I hadn’t written a memo in a while, and I’d forgotten how good it feels to write a few hundred words of impassioned nothingness. Not quite a plan, but also not a sermon. Just an opinion, written down and transmitted. It feels good to write down what you think or believe, even if you stop believing it soon thereafter. You can get a rush of adrenaline just by writing something down—isn’t that amazing? Free to anyone who takes it.

In general I think that writing is powerful in that way. You can feel something by writing, feel something by reading, feel something by speaking it out loud—even to yourself. You can write down something absolutely bonkers that you think you could never achieve, but then just write that you’re going to achieve it. You can feel giddy, drunk on the power of silly little words that didn’t exist until you wrote them down.

I’d always known this, I think, but the past year for me has been sort of mind-blowing. There comes a point I think when you realize that writing things down can make them come true, and writing them down over and over again makes it even more likely. You can just sort of… write things into existence.
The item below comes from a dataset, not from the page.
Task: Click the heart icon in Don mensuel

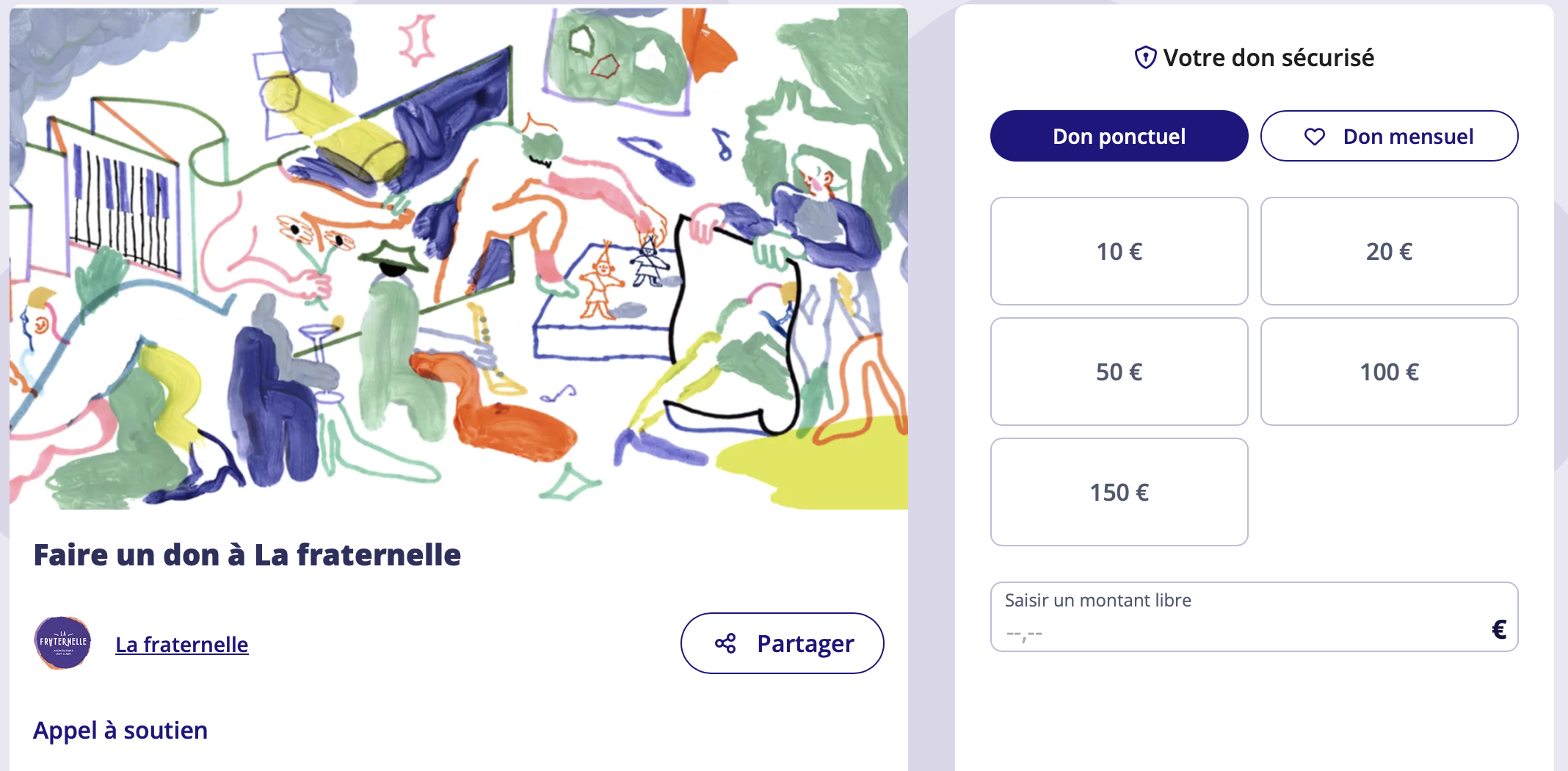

People do it every day of course, for the stage or the screen, but what the heck is this whole thing if not just another stage.

April 12th

A rainy day in San Francisco today. We took Cacio to Golden Gate Park Dog Play Area 1 which is just such a cute name. She rolled in the mud, found stick twice as long as she is, and tried to dig holes that she is not allowed to dig. I ate a pastry that will probably keep me full for a week, picked up one of Aneesah’s birthday gifts, and ended the evening by trying to find a good rotisserie chicken for sandwiches. A good day: embraced some elements and then curled up in the warm eating sandwiches and fries.

April 11th

Finally getting my taxes done today—slightly more complicated than I’d hoped because of an error in reporting. Mostly sorted now, but it made me yearn for the tax system in the U.K. where you don’t have to submit a tax return and where it just… works, for the most part. I spent most of my life not really thinking about it, and now I spend far too much time thinking about it. It’s so easy to take things for granted.

By the time I was done the day was almost over, but I didn’t want to start and end my day thinking about taxes, so we popped out to eat ramen at a neighborhood restaurant. It had been raining all day, and a bowl of hot broth was just what I needed. Noodles, a cold beer, and a malted ice cream sundae to finish. It was fucking great and I felt so much better afterwards. The place was cosy, the staff kind, the food excellent.

Back home now with my two favorite people (Cacio is people) asleep on the couch and Peep Show on the TV. I wrote about this yesterday, but I really feel like I accomplished it today: I had two days. I reset and turned a pretty annoying day into a pretty great one. I got to sit next to Aneesah as we slurped ramen, and then across from her at the wine bar afterwards as we talked about life and enjoyed a drink together.